▶ Exercice écrit A:
D'après l'extrait sur la crise économique, pour quelle année l'Espagne a-t-elle prédit un retour à la croissance ?

▶ Extrait à lire:
Là où certains gouvernements parlent de « reprise », ceci ne sera pas un retour aux niveaux d’avant « crise financière ». En réalité, la faible croissance dans des pays tels que l’Allemagne ne créera aucun emploi et sera basée sur des plans de stimulus à court terme, tels que les primes à la casse pour l’automobile et autres mesures spécifiques.

La trame générale est un malaise économique, avec des dettes nationales brisant tous les plafonds, et un chômage en hausse. En fait, le timing du retrait des mesures stimulus, qui ont permis à ce stade de repousser le spectre d’une crise économique encore plus prolongée, pourrait être le déclencheur d’un nouveau plongeon.

Pendant la discussion, Danny Byrne a rapporté que l’Espagne a prédit un retour à la croissance en 2011, et prévoyait d’annuler son plan de relance à ce moment-là – ce qui présage des attaques massives sur les travailleurs. Mais le gouvernement espagnol devra pour cela passer sur le corps du gros de la classe ouvrière espagnole, et il y a un potentiel pour d’énormes explosions dans cette situation.

▶ Exercice écrit B:
Recopiez les entrées depuis la ligne qui contient « Image resolution: width=1838 » jusqu'à la fin des entrées, en remplaçant « checkbox » par « tick box » et sans rien modifier d'autre.

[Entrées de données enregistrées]
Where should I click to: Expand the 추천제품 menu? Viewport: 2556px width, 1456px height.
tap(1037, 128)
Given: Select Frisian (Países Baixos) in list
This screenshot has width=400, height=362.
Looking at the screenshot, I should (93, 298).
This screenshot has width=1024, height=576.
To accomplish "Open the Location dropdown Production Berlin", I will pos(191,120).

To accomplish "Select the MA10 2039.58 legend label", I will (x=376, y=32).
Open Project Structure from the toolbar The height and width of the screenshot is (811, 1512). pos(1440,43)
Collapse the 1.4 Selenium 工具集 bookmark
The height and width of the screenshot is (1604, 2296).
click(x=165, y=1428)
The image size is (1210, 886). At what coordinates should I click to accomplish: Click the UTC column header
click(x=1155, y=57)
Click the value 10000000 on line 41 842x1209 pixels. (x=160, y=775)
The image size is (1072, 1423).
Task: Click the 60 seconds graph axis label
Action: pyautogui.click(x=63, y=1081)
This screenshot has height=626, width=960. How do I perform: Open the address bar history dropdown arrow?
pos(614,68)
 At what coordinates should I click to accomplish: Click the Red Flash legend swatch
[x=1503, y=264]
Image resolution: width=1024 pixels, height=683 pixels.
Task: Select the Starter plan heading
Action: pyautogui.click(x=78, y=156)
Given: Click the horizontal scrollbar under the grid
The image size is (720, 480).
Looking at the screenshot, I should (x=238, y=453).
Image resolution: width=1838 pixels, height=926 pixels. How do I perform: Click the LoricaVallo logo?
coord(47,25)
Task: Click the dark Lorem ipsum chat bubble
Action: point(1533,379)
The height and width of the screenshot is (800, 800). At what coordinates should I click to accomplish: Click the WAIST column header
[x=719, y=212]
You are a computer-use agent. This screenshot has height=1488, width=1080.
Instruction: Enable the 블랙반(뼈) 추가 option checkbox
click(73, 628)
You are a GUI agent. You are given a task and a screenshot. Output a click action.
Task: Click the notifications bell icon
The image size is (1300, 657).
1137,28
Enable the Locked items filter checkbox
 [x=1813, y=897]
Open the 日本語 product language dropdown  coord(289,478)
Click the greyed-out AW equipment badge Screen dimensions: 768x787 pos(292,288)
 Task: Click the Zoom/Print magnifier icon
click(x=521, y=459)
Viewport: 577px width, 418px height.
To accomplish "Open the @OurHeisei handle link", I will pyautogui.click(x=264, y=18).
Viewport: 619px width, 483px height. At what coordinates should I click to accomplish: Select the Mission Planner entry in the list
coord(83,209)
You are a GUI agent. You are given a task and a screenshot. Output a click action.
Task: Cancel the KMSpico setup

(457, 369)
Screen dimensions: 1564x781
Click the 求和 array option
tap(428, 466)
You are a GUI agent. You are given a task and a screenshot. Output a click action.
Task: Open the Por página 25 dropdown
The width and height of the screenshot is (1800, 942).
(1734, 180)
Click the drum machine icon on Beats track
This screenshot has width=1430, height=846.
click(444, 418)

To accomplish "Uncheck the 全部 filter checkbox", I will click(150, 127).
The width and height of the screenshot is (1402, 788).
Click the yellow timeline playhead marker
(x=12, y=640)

▶ Corrigé A:
Pour 2011.

▶ Corrigé B:
Image resolution: width=1838 pixels, height=926 pixels. How do I perform: Click the LoricaVallo logo?
coord(47,25)
Task: Click the dark Lorem ipsum chat bubble
Action: point(1533,379)
The height and width of the screenshot is (800, 800). At what coordinates should I click to accomplish: Click the WAIST column header
[x=719, y=212]
You are a computer-use agent. This screenshot has height=1488, width=1080.
Instruction: Enable the 블랙반(뼈) 추가 option tick box
click(73, 628)
You are a GUI agent. You are given a task and a screenshot. Output a click action.
Task: Click the notifications bell icon
The image size is (1300, 657).
1137,28
Enable the Locked items filter tick box
 [x=1813, y=897]
Open the 日本語 product language dropdown  coord(289,478)
Click the greyed-out AW equipment badge Screen dimensions: 768x787 pos(292,288)
 Task: Click the Zoom/Print magnifier icon
click(x=521, y=459)
Viewport: 577px width, 418px height.
To accomplish "Open the @OurHeisei handle link", I will pyautogui.click(x=264, y=18).
Viewport: 619px width, 483px height. At what coordinates should I click to accomplish: Select the Mission Planner entry in the list
coord(83,209)
You are a GUI agent. You are given a task and a screenshot. Output a click action.
Task: Cancel the KMSpico setup

(457, 369)
Screen dimensions: 1564x781
Click the 求和 array option
tap(428, 466)
You are a GUI agent. You are given a task and a screenshot. Output a click action.
Task: Open the Por página 25 dropdown
The width and height of the screenshot is (1800, 942).
(1734, 180)
Click the drum machine icon on Beats track
This screenshot has width=1430, height=846.
click(444, 418)

To accomplish "Uncheck the 全部 filter tick box", I will click(150, 127).
The width and height of the screenshot is (1402, 788).
Click the yellow timeline playhead marker
(x=12, y=640)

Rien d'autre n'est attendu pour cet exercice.